Hi Janek, "Janek Kozicki" wrote
Hello,
I'm posting this review a bit after the deadline, and I'm very sorry about that. This is caused by the fact that I didn't know that all mailing list members can write a review. When I learned about that, I had only about 2 days left, but still I wanted to perform a deep analysis of what is in pqs.
--------------------------------------------------- * Do you think the library should be accepted as a Boost library?
Yes, I think it should. The scientific community, and industry are in desperate need of such library, rejecting it just because it's not perfect would be a very bad decision. It's not uncommon that boost libraries evolve once included, I believe that this will be the case here. Moreover including it will greatly increase the amount of feedback received and in result the library will reach the "perfect" state much faster. After performing checks (described below) I'm sure that the library is ready for inclusion.

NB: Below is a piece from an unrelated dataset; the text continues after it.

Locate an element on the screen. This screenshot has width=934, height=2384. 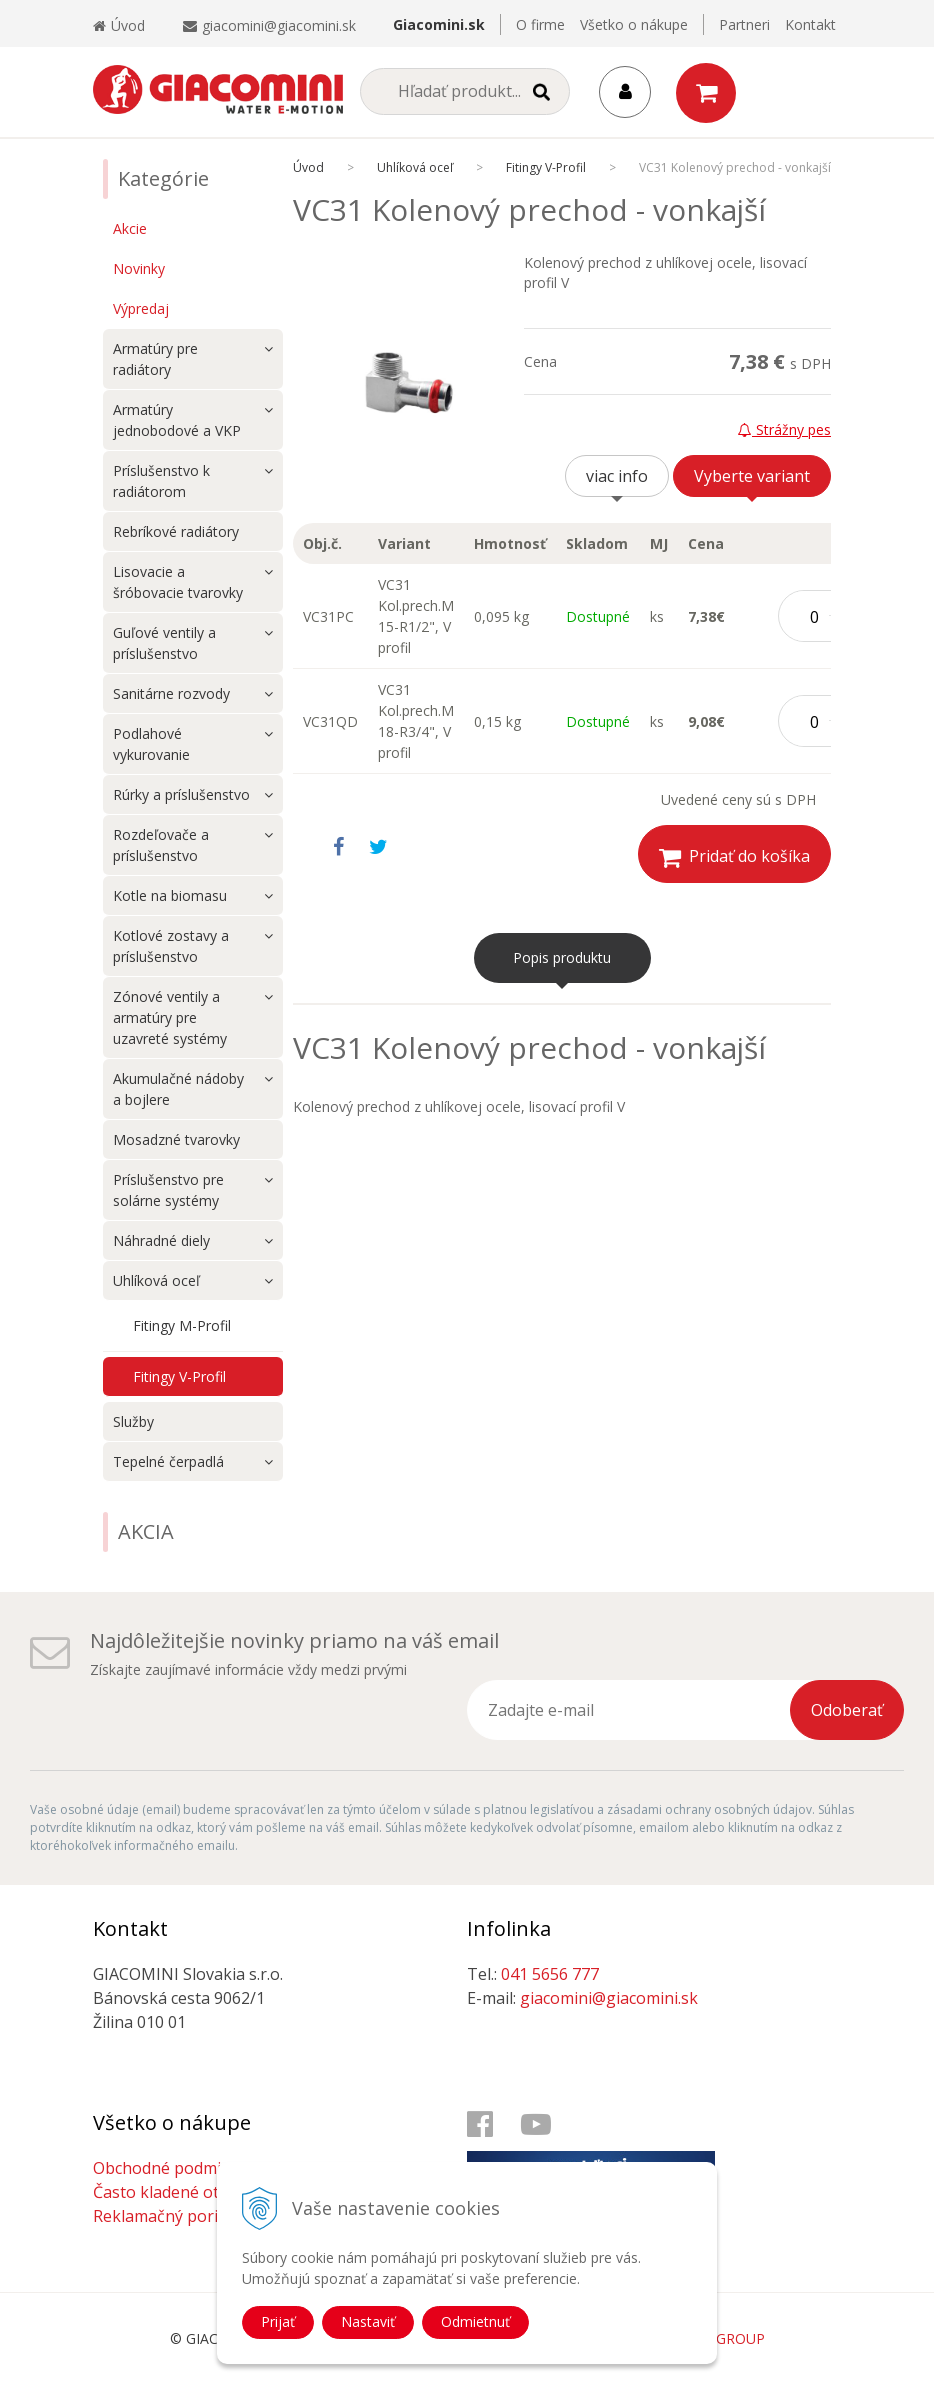
Reklamačný poriadok is located at coordinates (174, 2216).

Great. Thanks for the yes vote.
Note: below I often refer to yade ( http://yade.berlios.de/ ) which is a framework for performing scientific simulations. Yade is my current project, and a part of my PhD.
Yes, I know yade or at least watched some sample videos. Its a great project I have done tests of using pqs inside yade, performed
speed benchmarks and unit tests.
OK. I havent done anything but very minor performance tests on pqs, so that will be interesting.

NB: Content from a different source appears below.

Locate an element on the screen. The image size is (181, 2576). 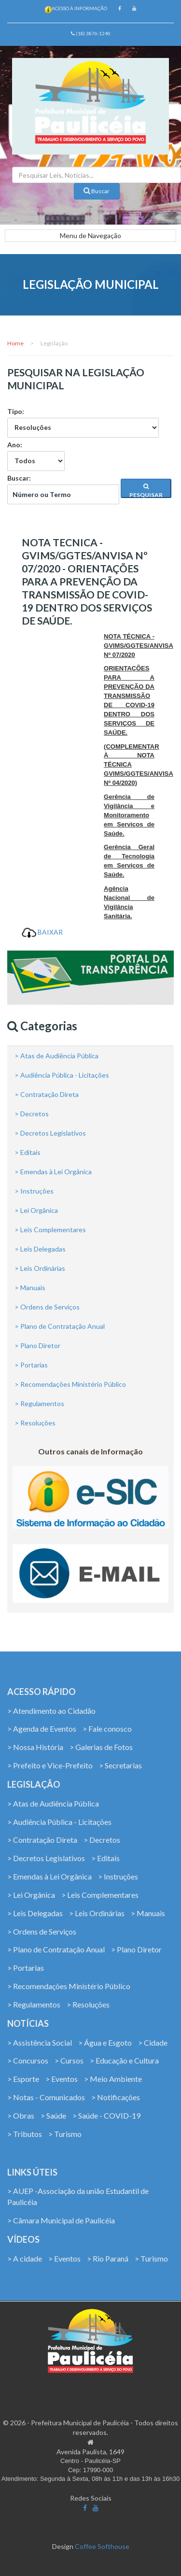
> Plano Diretor is located at coordinates (37, 1345).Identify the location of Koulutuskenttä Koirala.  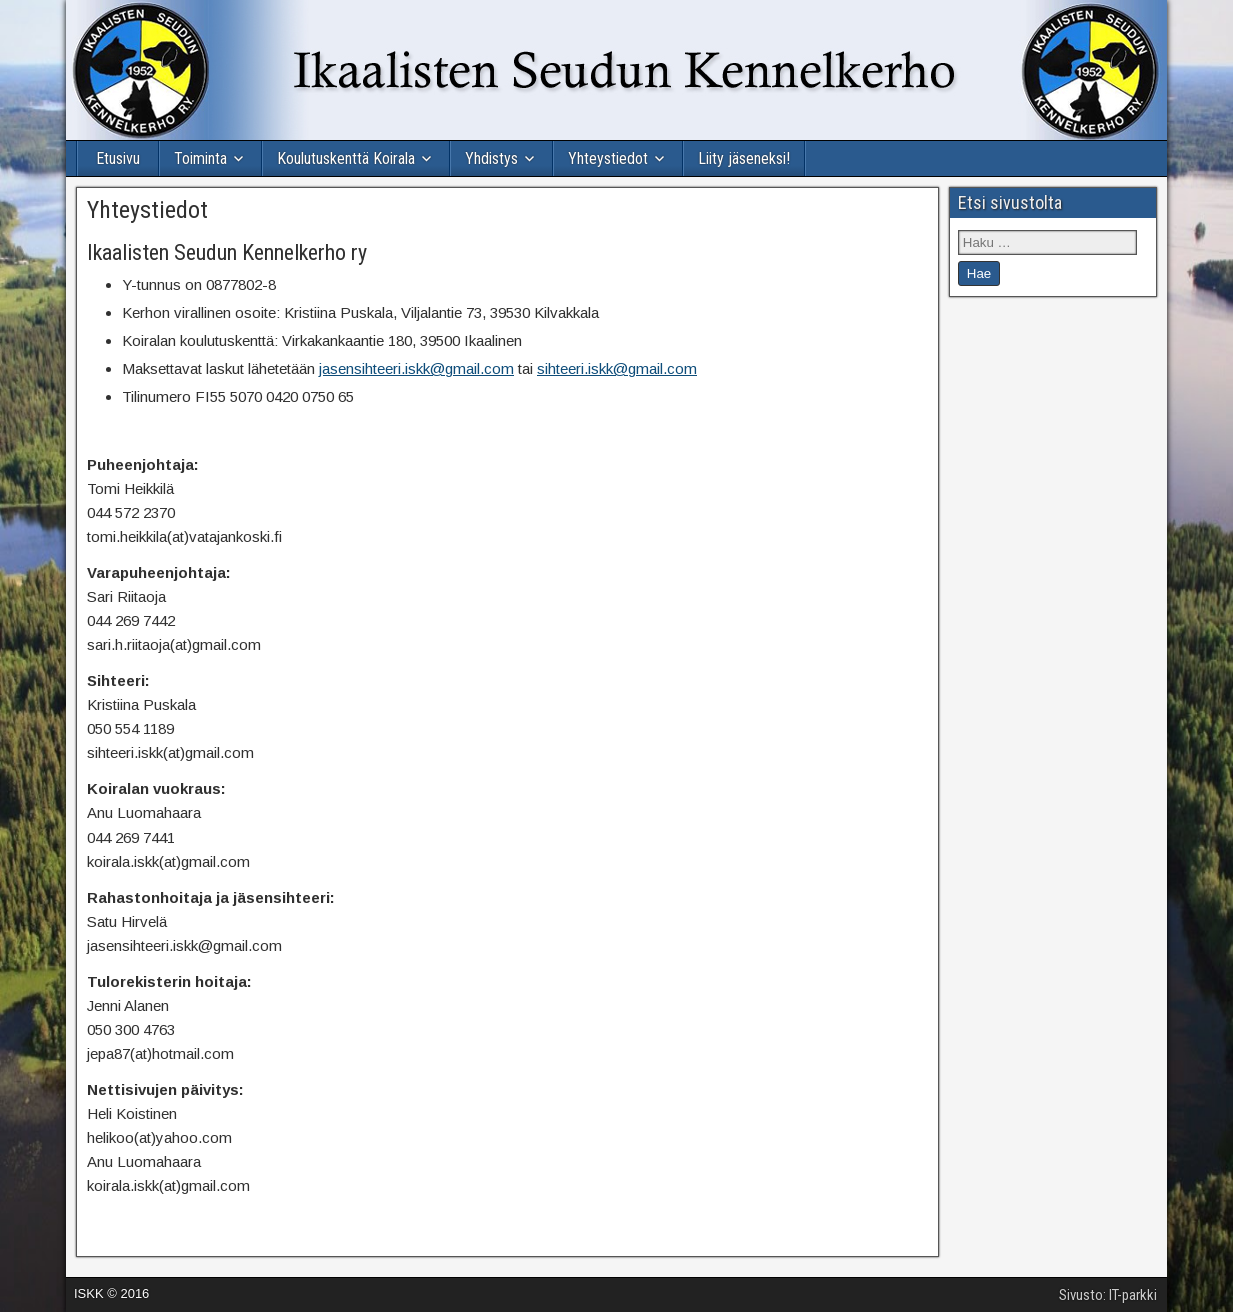
(346, 158).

--------------------------------------------------- * What is your evaluation of the documentation?
Before trying pqs I've read almost whole documentation (skipped few pages). So those comments and suggestions below were written before I actually tried using pqs:
As stated by other reviewers the introduction is a bit offtopic. Summary given by review manager fits here best. In "Definition of terms" an UML diagram would be nice, or at least some of those diagrams that are automatically generated by doxygen. Later I discovered that in html version there is a diagram, but not in pdf version. I wonder if any other reviewer would complain less if he saw this diagram in pdf. Downloading pdf was much easier than unpacking the library and opening index.html from it ;)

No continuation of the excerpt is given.